### EXERCISE DESCRIPTION:
For the word "computer", count the lines below that contain it. Give the number alone.

RECORDS PROVIDED Block Start

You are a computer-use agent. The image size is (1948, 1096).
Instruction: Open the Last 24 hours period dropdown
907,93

RECORDS PROVIDED Block End
RECORDS PROVIDED Block Start

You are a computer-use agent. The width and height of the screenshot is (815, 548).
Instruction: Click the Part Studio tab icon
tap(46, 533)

RECORDS PROVIDED Block End

### RESPONSE FOR THIS EXERCISE:
2